Peters v. Johnson

661 P.2d 24 | Mont. | 1983

MR. JUSTICE HARRISON

delivered the opinion of the Court.

Peters appeals from the judgment of the District Court holding Peters is not entitled to an easement across John-*121sons’ property.

Peters owns land in Park County, near Livingston, Montana. In the summer of 1979, Peters began negotiating with the Johnsons for the sale of the land consisting of 26.040 acres. Initially, E. L. Johnson was to purchase a parcel of about twenty acres while his father E. G. Johnson was to purchase a parcel of about six acres. Through the six-acre parcel into the twenty-acre parcel runs a strip of land which served as a road prior to 1922. Witnesses testified the road was the main link between Livingston and Wilsall until a new highway was built in 1922. All parties agree the outline of the old road is still visible across the land but that it has not been used as a road for a long period of time prior to this action.

After negotiations with E. L. Johnson broke down, E. G. Johnson agreed to purchase the six-acre tract from Peters. In September 1979, E. G. Johnson paid Peters $400 in earnest money. When E. L. and E. G. Johnson were planning to purchase the two parcels of land, Peters was not concerned with the necessity of an easement through the six-acre plot to the twenty-acre plot. After E. L. Johnson decided not to purchase the twenty acres, Peters added a 30-foot road easement to the original cloth print plat of the property and filed the plat with the clerk and recorder’s office. The easement is where the old Wilsall road crossed the six-acre parcel. There is no other present access to the twenty-acre tract.

On October 17, 1980, the Peters and the Johnsons met in the office of Peters’ attorney and executed an agreement to sell and purchase. The description of real property contained the phrase: “Subject to an existing easement thirty feet in width.” Johnsons’ testified they signed the agreement with the understanding that if the strip of land had not actually been a county road, there would be no “existing easement” which the property would be “subject to.” Peters and their attorney testified they had not reached such an agreement with the Johnsons prior to signing the *122contract. Evidence introduced at the District Court hearing showed the strip of land was not recorded as a county road nor was an easement recorded prior to this action.

On April 6, 1981, Peters filed a complaint against the Johnsons seeking, among other things, specific performance of the agreement to sell and purchase which contained the easement clause. On May 14, 1982, the District Court entered its findings of fact and conclusions of law and held Johnsons are entitled to a deed to the property free of any easements.

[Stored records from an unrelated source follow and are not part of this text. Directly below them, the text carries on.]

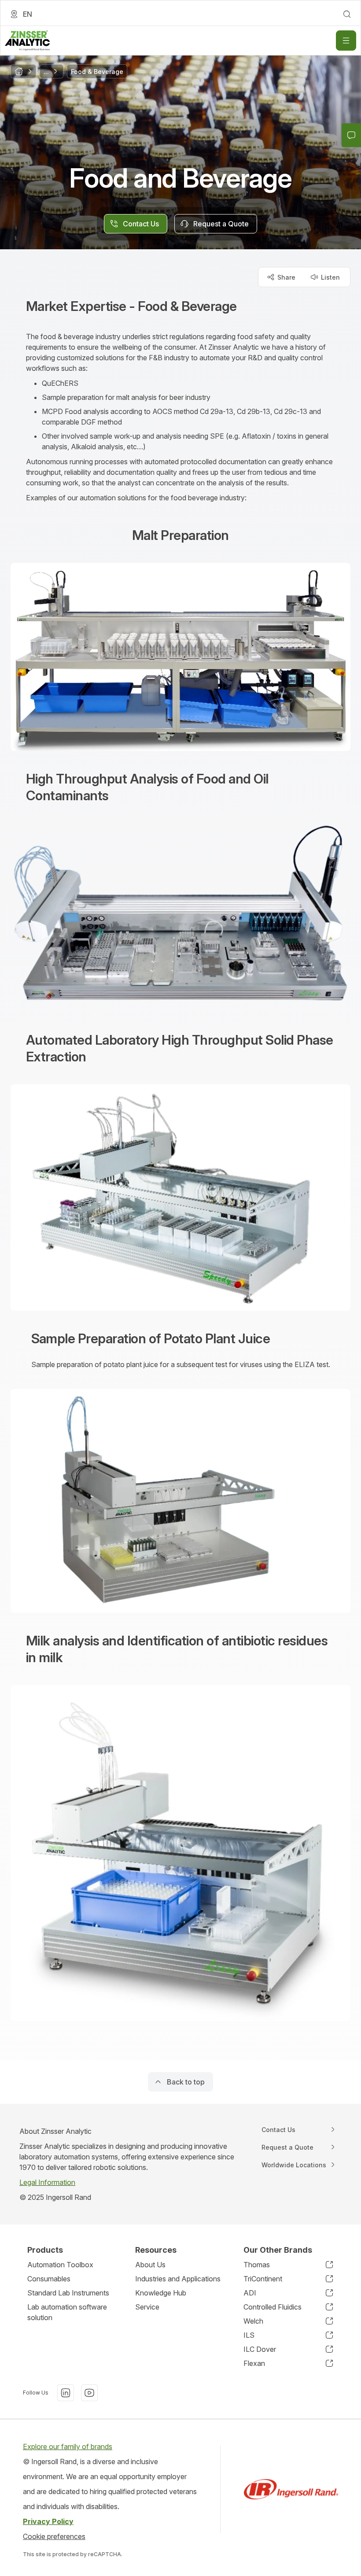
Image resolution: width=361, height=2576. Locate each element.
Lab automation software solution (67, 2312)
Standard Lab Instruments (68, 2292)
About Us (150, 2264)
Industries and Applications (178, 2278)
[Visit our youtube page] (89, 2392)
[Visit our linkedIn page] (65, 2392)
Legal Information (47, 2182)
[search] (347, 14)
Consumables (48, 2278)
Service (147, 2307)
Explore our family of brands (67, 2446)
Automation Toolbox (60, 2264)
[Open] (346, 40)
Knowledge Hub (160, 2292)
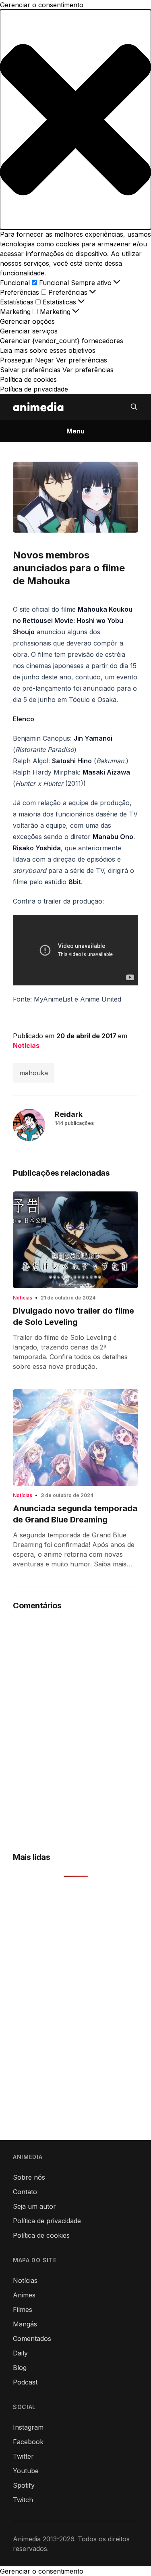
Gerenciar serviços (29, 331)
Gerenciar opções (27, 321)
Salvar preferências (30, 370)
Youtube (26, 2471)
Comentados (32, 2338)
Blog (20, 2368)
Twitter (23, 2456)
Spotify (24, 2485)
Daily (20, 2353)
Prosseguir (16, 360)
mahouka (33, 1073)
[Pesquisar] (134, 407)
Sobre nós (29, 2177)
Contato (25, 2192)
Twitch (23, 2500)
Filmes (22, 2309)
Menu (75, 431)
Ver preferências (81, 360)
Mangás (25, 2324)
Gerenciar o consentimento (41, 2571)
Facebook (28, 2442)
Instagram (28, 2427)
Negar (44, 360)
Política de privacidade (34, 389)
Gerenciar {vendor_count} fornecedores (61, 341)
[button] (75, 119)
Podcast (25, 2382)
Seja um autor (34, 2206)
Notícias (26, 1045)
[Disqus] (75, 1725)
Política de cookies (28, 379)
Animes (24, 2295)
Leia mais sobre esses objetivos (47, 350)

Peters appeals.

The substance of the issues raised on appeal is whether the District Court erred in ruling that there was no easement in existence on October 17, 1980, and that Johnsons are entitled to a deed to the property free of any such purported easement.

Peters claims she is entitled to an implied reservation of easement through the six-acre tract. She relies upon section 70-20-308, MCA:

“A transfer of real property passes all easements attached thereto and creates in favor thereof an easement to use other real property of the person whose estate is transferred in the same manner and to the same extent as such property was obviously and permanently used by the person whose estate is transferred for the benefit thereof at the same time when the transfer was agreed upon or completed.”

Johnsons claim Peters is not entitled to an easement because there was no easement existing at the time they executed the agreement to sell and purchase. This Court first recognized an implied reservation of easement in Thirsted v. Country Club Tower Corporation (1965), 146 Mont. 87, 405 P.2d 432. Since that time the doctrine has become well established in Montana. One type of implied easement is a “way of necessity”. This Court discussed way of necessity in Schmid v. McDowell (1982), 199 Mont. 233, 649 P.2d 431, 433, 39 St.Rep. 1313:

“Generally a way of necessity is defined as follows: *123‘[w]here an owner of land conveys a parcel thereof which has no outlet to a highway except over the remaining lands of the grantor or over the land of strangers, a way of necessity exists over the remaining lands of the grantor.’ Finn v. Williams (1941), 376 Ill. 95, 33 N.E.2d 226, 228; see also, 25 Am.Jur.2d Easements, section 34 et seq.; 3 Powell on Real Property (1981), section 410. Similarly, a way of necessity is found when the owner of lands retains the inner portion conveying to another the balance, across which he must go for exit and access. Powell, supra, section 410. The easement itself arises at the time of conveyance, i.e., when the necessity to have access to the outside world arises. Unlike other implied easements, it is therefore well settled that a way of necessity does not arise prior to that time.” (Emphasis supplied.)

Here, Johnsons claim their understanding at the time of executing the agreement was only if there was an existing county road would Peters be granted an easement. Unfortunately for Peters, their belief that the visible roadway had been a recorded county road was in error. However, as stated above, the way of necessity arose at the time of conveyance and whether there actually was an existing easement is irrelevant.

Judgment of the District Court is reversed and remanded to enter judgment in accordance with this opinion.

MR. CHIEF JUSTICE HASWELL and JUSTICES SHEA, MORRISON and GULBRANDSON concur.